北投温泉から陽明山温泉にも行ける。所用時間は約20分だが、バス便は1時間に1〜2本と少な目。MRT「新北投站」至近の泉源路のバス停から「陽明山」行きに乗るのが一般的。
泉質など
(新北投温泉では源泉は数カ所あり、湯質は異なる)
酸性含硫黄ーナトリウムー塩化物硫酸塩泉、pH1〜2

地獄谷は強酸性泉の温泉で、北投石と呼ばれる温泉沈殿物から自然界の約10倍の放射線を排出。日本の秋田県玉川温泉とここの温泉は泉質が唯一同じ、とのこと。源泉の温度は50〜90度前後。匂いは、金属の腐敗臭(やや硫黄っぽい)でやや塩っぽい。鉛やラジウムを含むため、体に長く密着させるのは有害。飲用不可。

ロケーション:★★
小高い丘の上に囲まれた谷間にあり、静か。
お湯のかんじ:★★
ぴりぴり(丁度いい刺激)、湯温も問題なし。
全体のかんじ:★★
源泉から流れ出る温泉川では場所次第で自分好みの湯温で足浴も楽しめる。

【北投石】
北投石は北投温泉で、1906年(明治39年)、岡本要八郎によって発見、酸性の温泉で出来る《温泉沈殿物の一種》の珍しい石。その後、強い放射能をもつことがわかり、1912年に神保小虎などにより北投石と命名された。放射能は、ラジュウムやトリュウムなどの放射性元素によるもの、だそうです。

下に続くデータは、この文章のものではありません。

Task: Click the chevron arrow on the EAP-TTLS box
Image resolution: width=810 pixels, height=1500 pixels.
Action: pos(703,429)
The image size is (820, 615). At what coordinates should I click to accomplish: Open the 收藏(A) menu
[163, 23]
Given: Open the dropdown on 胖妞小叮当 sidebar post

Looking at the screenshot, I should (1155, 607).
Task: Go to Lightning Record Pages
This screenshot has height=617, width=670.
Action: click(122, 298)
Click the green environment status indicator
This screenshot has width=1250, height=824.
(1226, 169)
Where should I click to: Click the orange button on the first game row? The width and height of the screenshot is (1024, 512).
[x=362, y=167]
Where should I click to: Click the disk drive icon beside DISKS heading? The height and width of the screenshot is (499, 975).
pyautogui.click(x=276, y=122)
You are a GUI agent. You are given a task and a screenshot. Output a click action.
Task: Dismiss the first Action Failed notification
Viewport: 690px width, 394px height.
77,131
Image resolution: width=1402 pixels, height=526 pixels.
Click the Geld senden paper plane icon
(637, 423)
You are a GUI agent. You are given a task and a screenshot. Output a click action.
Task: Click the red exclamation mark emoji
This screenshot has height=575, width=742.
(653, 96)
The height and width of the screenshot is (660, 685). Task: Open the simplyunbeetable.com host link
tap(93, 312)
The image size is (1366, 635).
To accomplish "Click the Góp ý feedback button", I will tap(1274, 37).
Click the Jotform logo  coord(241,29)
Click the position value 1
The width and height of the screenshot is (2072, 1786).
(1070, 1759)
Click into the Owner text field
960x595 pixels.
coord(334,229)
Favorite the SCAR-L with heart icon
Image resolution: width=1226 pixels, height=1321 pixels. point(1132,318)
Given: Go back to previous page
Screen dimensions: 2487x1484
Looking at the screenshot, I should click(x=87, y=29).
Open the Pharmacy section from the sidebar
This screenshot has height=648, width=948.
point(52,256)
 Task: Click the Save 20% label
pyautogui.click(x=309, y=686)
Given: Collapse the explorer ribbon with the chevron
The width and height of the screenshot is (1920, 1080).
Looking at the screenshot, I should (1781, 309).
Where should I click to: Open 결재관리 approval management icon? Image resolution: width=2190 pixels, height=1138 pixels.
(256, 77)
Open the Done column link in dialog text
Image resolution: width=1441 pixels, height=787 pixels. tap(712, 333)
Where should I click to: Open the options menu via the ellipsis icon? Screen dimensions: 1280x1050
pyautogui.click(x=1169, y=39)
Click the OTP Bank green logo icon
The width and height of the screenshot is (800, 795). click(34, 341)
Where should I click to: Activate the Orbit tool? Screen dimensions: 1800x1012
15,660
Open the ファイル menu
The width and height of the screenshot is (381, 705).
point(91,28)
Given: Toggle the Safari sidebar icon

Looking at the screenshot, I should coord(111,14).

日本では1898年、秋田県仙北郡田沢湖町玉川にある《玉川温泉》で発見された。この鉱物は、1920年(大正9年) 大橋良一により、台灣の北投温泉で発見された北投石と同じである、と認定された。 現在は特別天然記念物に指定(昭和27年3月)されている。

北投石は、硫酸バリウムのバリウムの一部が鉛に置換された化学組成をもつ鉱物。ラジウムを含むため、放射能を出す。褐色の層(鉛を多量に含む)と、白色の層(ラジウムを大量に含む)が槽になりながら 皮殻状の縞模様をつくっている。厚さは5cm程度のものが多い。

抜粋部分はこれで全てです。